• _What you are asked to do_
An exact copy of every record below is needed, with all pictures removed.

• _Information provided_

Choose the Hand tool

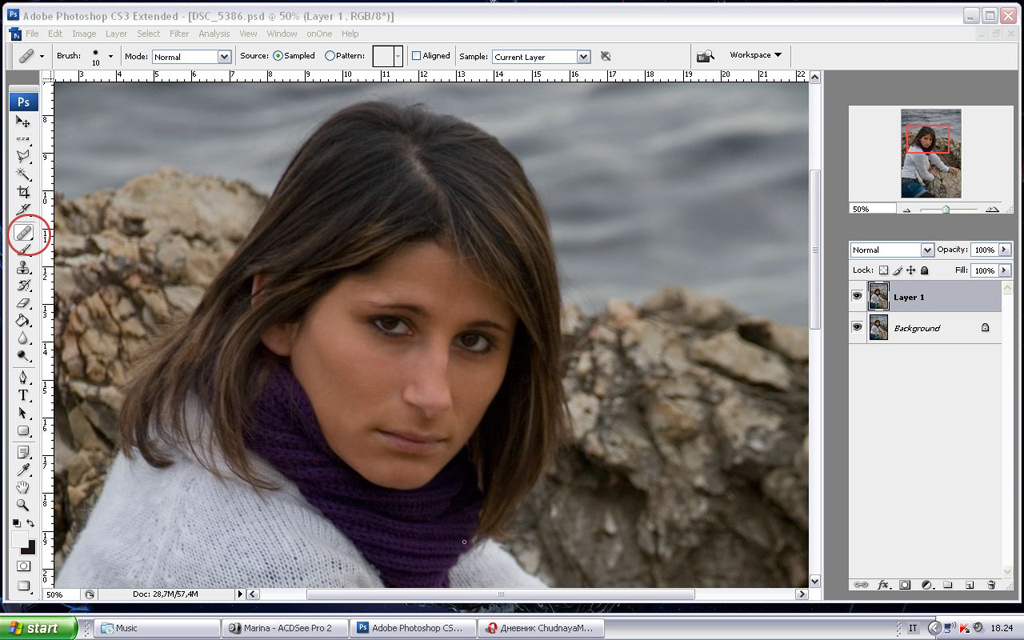click(x=24, y=487)
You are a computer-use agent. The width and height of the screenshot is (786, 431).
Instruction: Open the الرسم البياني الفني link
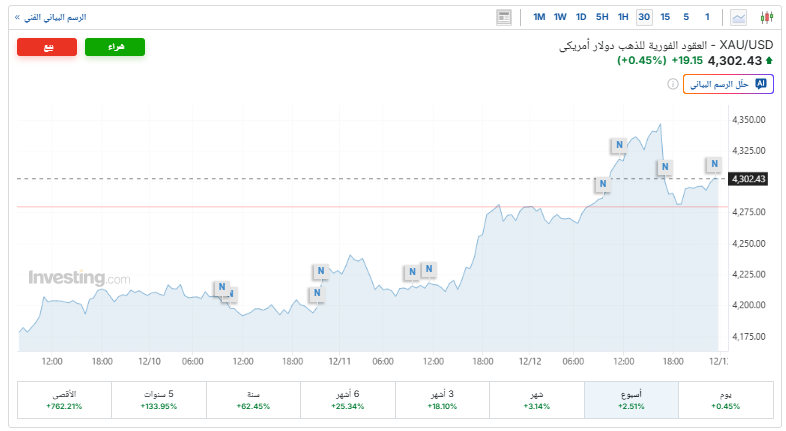click(50, 17)
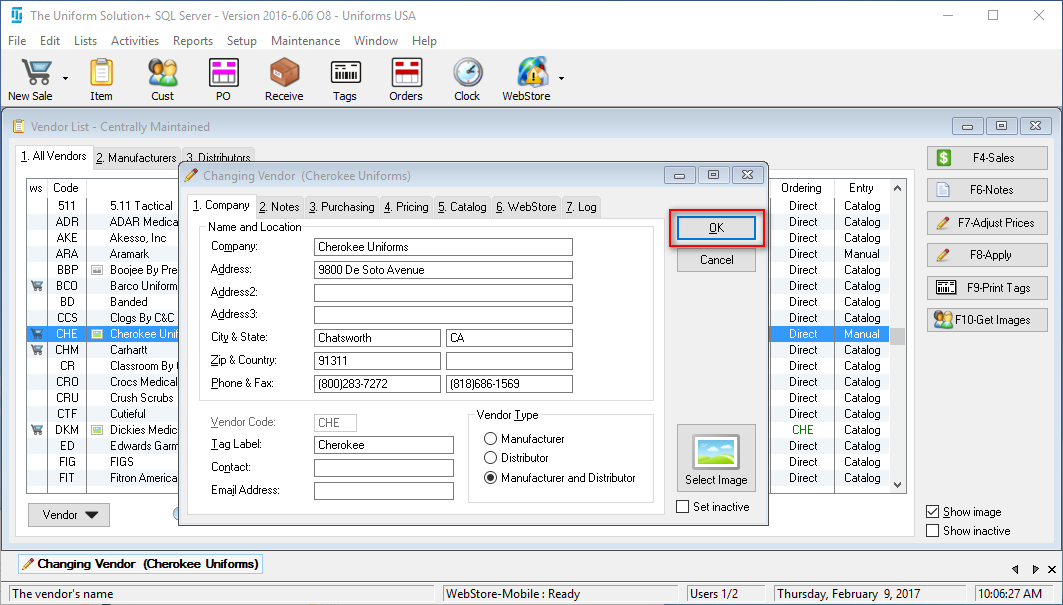The width and height of the screenshot is (1063, 605).
Task: Open the Orders tool
Action: (406, 75)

• _Answer to this task_
Choose the Hand tool

click(x=24, y=487)
You are a computer-use agent. The width and height of the screenshot is (786, 431).
Instruction: Open the الرسم البياني الفني link
click(50, 17)
The width and height of the screenshot is (1063, 605).
Task: Open the Orders tool
Action: (406, 75)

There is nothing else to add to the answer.